** WHAT YOU ARE ASKED TO DO **
Go through the records, and copy each line in which the string "Focus" is present.

┌──

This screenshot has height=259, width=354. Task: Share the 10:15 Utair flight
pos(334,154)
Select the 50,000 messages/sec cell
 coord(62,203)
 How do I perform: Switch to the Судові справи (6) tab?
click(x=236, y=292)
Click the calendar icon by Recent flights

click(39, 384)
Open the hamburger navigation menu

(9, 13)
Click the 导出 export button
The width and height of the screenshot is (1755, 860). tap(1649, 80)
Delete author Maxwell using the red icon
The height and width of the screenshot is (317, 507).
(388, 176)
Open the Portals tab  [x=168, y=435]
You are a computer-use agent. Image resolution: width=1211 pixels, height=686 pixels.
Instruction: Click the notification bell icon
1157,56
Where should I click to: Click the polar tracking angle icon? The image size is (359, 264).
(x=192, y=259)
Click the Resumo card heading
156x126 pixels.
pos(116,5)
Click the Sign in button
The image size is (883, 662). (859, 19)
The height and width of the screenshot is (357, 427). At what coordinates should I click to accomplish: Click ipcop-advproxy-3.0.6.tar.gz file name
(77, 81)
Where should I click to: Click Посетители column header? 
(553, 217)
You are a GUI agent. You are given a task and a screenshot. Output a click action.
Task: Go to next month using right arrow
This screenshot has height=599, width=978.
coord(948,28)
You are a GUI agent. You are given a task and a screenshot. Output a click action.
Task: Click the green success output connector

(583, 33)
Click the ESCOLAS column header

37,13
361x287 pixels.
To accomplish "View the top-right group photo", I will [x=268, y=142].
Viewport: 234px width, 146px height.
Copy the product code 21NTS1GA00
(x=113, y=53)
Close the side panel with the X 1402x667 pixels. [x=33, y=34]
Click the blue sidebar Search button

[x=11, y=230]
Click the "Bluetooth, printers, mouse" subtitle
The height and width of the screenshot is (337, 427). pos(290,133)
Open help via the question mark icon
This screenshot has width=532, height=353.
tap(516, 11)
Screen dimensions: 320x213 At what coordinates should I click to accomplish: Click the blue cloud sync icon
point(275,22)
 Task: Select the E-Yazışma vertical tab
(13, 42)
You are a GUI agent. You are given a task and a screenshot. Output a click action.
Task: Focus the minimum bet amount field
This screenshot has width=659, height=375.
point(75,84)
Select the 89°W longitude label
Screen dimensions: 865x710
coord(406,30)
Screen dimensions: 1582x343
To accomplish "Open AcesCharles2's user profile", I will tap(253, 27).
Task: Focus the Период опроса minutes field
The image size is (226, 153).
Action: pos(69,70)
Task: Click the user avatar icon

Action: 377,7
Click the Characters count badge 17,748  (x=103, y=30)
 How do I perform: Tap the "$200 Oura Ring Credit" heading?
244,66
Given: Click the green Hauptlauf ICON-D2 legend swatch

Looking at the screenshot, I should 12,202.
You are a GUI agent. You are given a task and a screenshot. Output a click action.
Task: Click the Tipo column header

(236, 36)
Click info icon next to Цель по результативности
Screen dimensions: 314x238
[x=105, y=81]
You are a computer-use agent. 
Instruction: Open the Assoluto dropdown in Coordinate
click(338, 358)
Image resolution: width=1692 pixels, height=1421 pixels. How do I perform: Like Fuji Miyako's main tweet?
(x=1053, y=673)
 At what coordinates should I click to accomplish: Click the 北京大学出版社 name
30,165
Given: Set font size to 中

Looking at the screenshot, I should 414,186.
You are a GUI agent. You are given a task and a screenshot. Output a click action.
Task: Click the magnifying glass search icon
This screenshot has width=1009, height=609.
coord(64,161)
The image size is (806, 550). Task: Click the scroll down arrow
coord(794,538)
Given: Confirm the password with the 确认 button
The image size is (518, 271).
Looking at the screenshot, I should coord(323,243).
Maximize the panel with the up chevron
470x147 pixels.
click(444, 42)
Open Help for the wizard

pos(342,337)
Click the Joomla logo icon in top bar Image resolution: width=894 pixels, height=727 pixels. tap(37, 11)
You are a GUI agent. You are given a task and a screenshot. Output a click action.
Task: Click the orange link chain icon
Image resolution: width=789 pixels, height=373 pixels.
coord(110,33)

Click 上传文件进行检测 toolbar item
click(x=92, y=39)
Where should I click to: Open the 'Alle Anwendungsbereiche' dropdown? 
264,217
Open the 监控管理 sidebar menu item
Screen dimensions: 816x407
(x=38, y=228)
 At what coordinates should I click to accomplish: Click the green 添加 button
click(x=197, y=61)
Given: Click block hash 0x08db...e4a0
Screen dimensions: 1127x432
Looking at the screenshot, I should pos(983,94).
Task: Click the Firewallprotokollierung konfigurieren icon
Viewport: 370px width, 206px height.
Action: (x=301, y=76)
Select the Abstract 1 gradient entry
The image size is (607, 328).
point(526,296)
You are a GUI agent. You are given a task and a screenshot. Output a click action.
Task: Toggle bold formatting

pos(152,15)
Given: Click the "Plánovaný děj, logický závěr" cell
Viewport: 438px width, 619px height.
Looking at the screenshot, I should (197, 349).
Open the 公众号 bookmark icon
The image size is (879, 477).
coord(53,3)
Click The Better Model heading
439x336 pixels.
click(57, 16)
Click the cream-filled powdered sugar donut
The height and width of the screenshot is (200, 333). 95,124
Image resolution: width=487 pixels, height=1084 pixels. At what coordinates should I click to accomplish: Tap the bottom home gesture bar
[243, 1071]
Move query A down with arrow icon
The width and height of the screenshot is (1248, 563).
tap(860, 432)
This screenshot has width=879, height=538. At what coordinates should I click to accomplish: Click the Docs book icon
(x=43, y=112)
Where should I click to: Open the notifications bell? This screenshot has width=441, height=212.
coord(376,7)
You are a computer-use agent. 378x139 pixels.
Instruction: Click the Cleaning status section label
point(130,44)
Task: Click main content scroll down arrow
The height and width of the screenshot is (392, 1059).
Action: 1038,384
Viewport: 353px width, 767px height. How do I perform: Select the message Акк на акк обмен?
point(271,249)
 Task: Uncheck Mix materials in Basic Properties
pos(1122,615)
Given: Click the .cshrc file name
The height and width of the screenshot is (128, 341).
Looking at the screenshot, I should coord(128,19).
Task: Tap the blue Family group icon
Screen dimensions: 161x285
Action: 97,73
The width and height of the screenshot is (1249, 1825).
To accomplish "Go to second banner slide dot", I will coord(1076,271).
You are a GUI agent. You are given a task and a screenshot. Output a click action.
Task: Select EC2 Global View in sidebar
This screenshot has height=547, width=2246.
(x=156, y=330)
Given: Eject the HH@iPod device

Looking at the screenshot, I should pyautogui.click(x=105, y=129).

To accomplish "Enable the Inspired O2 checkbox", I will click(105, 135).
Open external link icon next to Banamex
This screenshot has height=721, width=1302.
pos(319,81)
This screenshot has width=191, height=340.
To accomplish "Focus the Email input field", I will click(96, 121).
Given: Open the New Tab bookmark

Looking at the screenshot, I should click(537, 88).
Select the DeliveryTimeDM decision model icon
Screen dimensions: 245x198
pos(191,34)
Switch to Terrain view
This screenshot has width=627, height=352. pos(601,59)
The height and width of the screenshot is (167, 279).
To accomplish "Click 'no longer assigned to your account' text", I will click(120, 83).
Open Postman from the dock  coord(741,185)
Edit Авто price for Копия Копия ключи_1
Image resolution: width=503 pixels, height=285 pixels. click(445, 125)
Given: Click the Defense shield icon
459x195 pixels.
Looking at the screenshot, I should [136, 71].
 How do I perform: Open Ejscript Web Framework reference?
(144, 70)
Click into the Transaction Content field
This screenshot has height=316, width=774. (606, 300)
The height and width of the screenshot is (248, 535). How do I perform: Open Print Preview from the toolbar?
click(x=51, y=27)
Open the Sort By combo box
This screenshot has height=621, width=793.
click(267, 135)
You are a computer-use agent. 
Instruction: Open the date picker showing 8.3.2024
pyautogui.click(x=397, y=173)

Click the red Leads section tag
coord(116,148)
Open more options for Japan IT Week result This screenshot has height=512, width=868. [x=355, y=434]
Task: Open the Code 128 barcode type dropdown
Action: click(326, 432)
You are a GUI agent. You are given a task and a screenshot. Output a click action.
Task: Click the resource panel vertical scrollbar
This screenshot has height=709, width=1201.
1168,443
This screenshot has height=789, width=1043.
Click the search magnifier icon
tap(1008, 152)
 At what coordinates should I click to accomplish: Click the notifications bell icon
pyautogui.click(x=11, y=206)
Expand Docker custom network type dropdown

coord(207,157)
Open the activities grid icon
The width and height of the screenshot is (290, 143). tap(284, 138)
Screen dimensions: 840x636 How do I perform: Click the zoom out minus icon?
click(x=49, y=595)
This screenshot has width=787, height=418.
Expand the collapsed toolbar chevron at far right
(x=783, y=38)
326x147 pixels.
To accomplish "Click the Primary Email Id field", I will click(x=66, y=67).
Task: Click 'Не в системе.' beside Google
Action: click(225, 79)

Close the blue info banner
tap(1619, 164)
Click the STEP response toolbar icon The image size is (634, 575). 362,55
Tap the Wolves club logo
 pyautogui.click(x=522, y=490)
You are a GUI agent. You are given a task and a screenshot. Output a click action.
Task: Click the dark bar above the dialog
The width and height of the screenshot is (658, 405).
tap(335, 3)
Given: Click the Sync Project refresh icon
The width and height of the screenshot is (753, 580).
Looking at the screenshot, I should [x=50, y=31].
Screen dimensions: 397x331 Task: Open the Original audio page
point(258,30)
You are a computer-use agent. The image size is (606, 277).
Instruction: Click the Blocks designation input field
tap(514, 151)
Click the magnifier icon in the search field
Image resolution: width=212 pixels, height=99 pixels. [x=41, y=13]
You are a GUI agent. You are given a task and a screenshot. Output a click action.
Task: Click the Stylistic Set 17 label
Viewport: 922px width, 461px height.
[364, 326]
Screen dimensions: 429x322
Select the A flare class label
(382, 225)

└──

** SOLUTION BELOW **
Task: Focus the minimum bet amount field
Task: Focus the Период опроса minutes field
To accomplish "Focus the Email input field", I will click(96, 121).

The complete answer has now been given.